■ The problem
Please quote exactly the opening lines of the data, from the first line to the one where "Shop Now [button] (582, 135)" appears.

■ Data supplied
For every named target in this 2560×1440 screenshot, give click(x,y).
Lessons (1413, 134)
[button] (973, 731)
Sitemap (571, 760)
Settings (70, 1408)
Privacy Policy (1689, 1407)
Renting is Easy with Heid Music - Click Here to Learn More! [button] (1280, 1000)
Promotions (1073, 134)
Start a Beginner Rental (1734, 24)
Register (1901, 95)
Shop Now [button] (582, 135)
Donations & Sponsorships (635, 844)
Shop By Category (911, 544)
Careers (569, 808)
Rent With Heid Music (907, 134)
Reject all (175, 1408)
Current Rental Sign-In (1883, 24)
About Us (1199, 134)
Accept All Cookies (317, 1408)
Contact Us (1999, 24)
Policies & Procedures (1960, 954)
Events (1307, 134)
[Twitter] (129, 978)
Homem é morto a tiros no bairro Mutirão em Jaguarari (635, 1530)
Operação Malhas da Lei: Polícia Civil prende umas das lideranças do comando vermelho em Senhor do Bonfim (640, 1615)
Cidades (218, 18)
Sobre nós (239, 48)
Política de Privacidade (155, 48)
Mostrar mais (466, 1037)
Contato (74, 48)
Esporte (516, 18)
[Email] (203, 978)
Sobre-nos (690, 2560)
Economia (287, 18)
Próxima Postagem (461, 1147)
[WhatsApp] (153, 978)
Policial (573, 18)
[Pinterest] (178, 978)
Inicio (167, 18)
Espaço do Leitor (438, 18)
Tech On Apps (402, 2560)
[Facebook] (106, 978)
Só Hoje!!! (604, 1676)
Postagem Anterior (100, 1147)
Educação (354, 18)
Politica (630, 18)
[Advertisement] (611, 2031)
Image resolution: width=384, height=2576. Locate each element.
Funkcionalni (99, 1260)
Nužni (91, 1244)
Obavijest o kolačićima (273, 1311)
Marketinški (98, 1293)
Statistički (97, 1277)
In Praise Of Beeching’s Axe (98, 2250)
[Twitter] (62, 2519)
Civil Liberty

■ Task solution
For every named target in this 2560×1440 screenshot, give click(x,y).
Lessons (1413, 134)
[button] (973, 731)
Sitemap (571, 760)
Settings (70, 1408)
Privacy Policy (1689, 1407)
Renting is Easy with Heid Music - Click Here to Learn More! [button] (1280, 1000)
Promotions (1073, 134)
Start a Beginner Rental (1734, 24)
Register (1901, 95)
Shop Now [button] (582, 135)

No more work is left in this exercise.